Whether you’re new to the game or an old hat, you need to first know what you don’t know. Then you can better determine whether a prospective accountant meets the needs of your small business. Here’s a checklist of what you should be asking your potential accountant or accounting firm before trusting them with the keys to your business finances:
How experienced are you with entrepreneurship and small businesses?
It goes without saying maybe that you want to hire an accountant who understands the challenges of entrepreneurs and small businesses. An accounting firm may have worked with some of the biggest corporations in the world, but if they haven’t served the needs of entrepreneurs and start-ups, they probably won’t have a feel for your particular set of accounting issues. The right accountant can help you launch your business and grow it in the direction and at the pace you envision.
How well do you know my industry?
Accounting, and especially tax preparation, can vary greatly from industry to industry. An accountant who has always worked, for example, in the offshore fishing industry isn’t likely to know a whole lot about the accounting needs of your solar panel supply company in Kansas. You’ll be best served to hire an accountant who has at least some knowledge of the industry in which your businesses operates. Such an accountant makes sure you receive the tax deductions you deserve and that you’re making the right decisions when it comes to capital expenditures, inventory, office leasing and other financial matters.
What particular services do you offer?
As a start-up, you’ll likely rely on an accountant for many different accounting services. Whether you’re intention is to be a sole proprietor, LLC, partnership, or corporation, each of these structures has separate tax reporting implications. Accountants can supply valuable advice when it comes to structuring your small business.
In addition to tax preparation and audit defense, you may be looking for accounting help with bookkeeping, setting budgets, assessing businesses risks or valuing your business. You’ll want an accountant that can meet all – not just some – of your business accounting needs. For more expert help in forming or growing your business, check out incorporate.com.

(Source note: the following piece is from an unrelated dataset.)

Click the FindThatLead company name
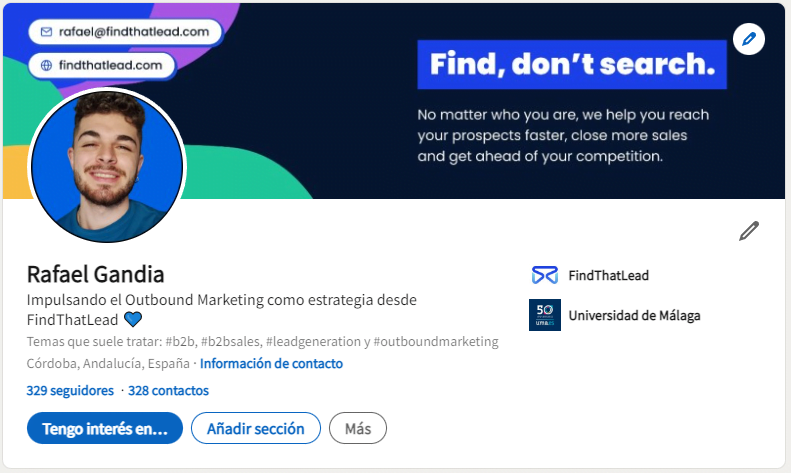The image size is (791, 473). (x=608, y=276)
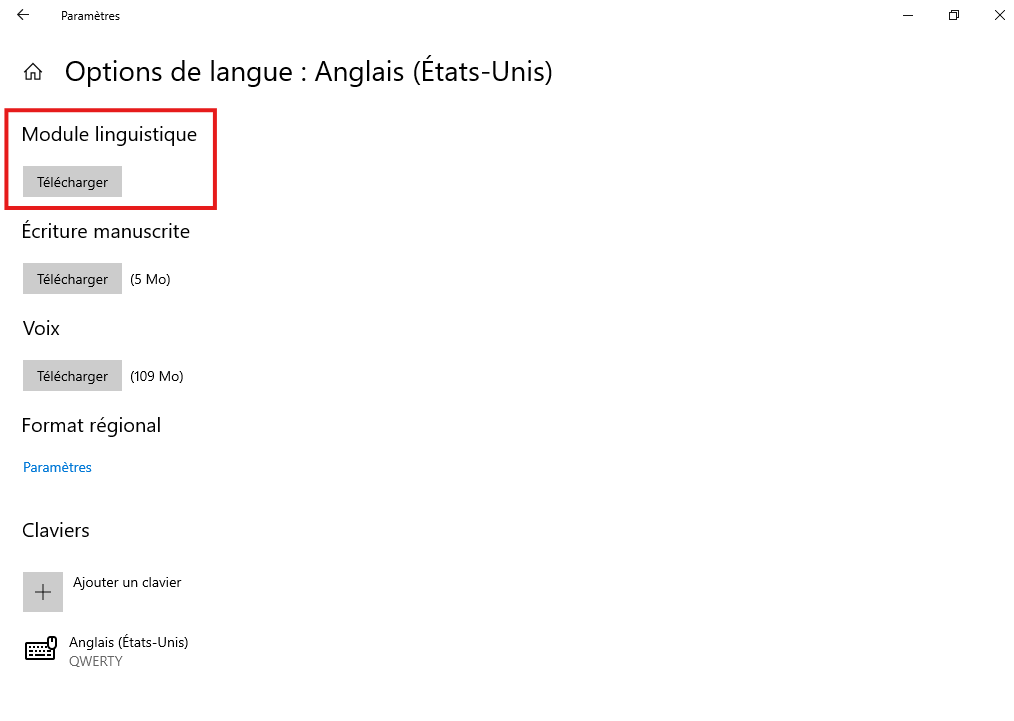Click the "Voix" section heading
Screen dimensions: 1014x721
pos(41,328)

Who will I be working with?
Few things are worse than encountering, day in and day out, the anonymous face of a company you’ve hired to give you personalized service. When accounting firms shuffle you off to any number of first-year hires, swapping them out like the batteries in your TV remote, it’s hard to feel like they really care about your business. In most cases, you’ll want to have access to the actual accountant who’s working on your business account. And if that accountant is higher up in the firm, that’s all the better. For this reason, you might be best served by a firm that can offer you a true business partnership and more personalized service.
How can I expect to pay for your accounting services?
Do you bill per hour? If so, how much is it? Or does it depend on the service? Do you charge for phone calls and emails regarding incidental questions? If you don’t bill by the hour, do you command a monthly retainer? Or do you bill by the project?
Most business accountants do charge by the hour, giving you a pretty fair comparison of what you might expect to pay competing firms for accounting services. Keep in mind, though, that the most expensive firm may not necessarily offer you the best service. In fact, you would do best to shop around, looking for an accounting firm that can fulfill your small business accounting needs at the most reasonable price. Trust your instincts on this. If it doesn’t feel right, it probably isn’t.